Friday, March 1, 2013
Cheltenham, Gloucestershire
Here comes the Bakerman
After all the recent posts about timber framing, a contrast and a little light relief.
A while back I did a short series of posts about stick-on signs on shop windows. One of these posts showed a sticker in Bromyard for Procea bread, and around the side of the window, only just visible in my photograph, was another Procea sticker showing a character, called the Bakerman, that the company used in their advertising. One reader asked to see more of the Bakerman, but I did not have a more revealing image from the Bromyard shop. Yesterday however, looking on my phone for something else, I remembered that I'd taken this photograph on the way to breakfast (a rare but cherished treat, the full English) in Cheltenham.
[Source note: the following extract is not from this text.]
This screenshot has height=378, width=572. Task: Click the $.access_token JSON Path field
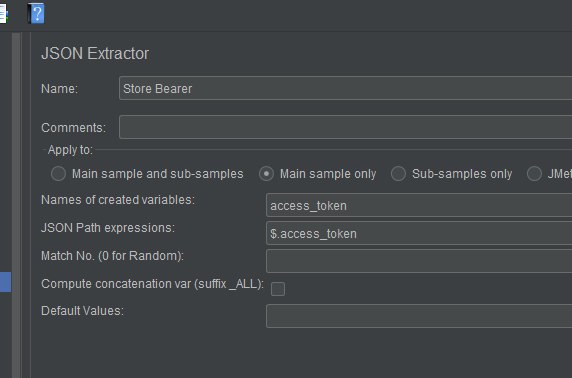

So here is the loaf-bearing Bakerman, standing out against the yellow background that Procea used to catch the eye. Short he may be, but his loaf is large.
Can the Bakerman really have been here since the 1970s, when the brand was bought by Spillers? If so, his survival is a bit of good fortune, although not as accidental perhaps as the collection of reflections in my rapid-fire photograph – a little of Cheltenham's Regency architecture, plus a 1960s block abutting it (itself an architectural leftover from the heyday of Procea), a curvaceous street lamp, and the other Procea sign on the opposite side of the doorway. All caught in a moment as my mind was briefly distracted from thoughts of bacon, egg, mushrooms, and toast.
Wow that take me back. Procea and or Hovis stickers were on every 60s & 70s shop window. The shops all had the same smell too. What it was I'll never know but I've not smelt it since. A clean foody sniff
ReplyDeleteYes. What WAS that smell? A mixture of fresh, unpackaged foods, I guess.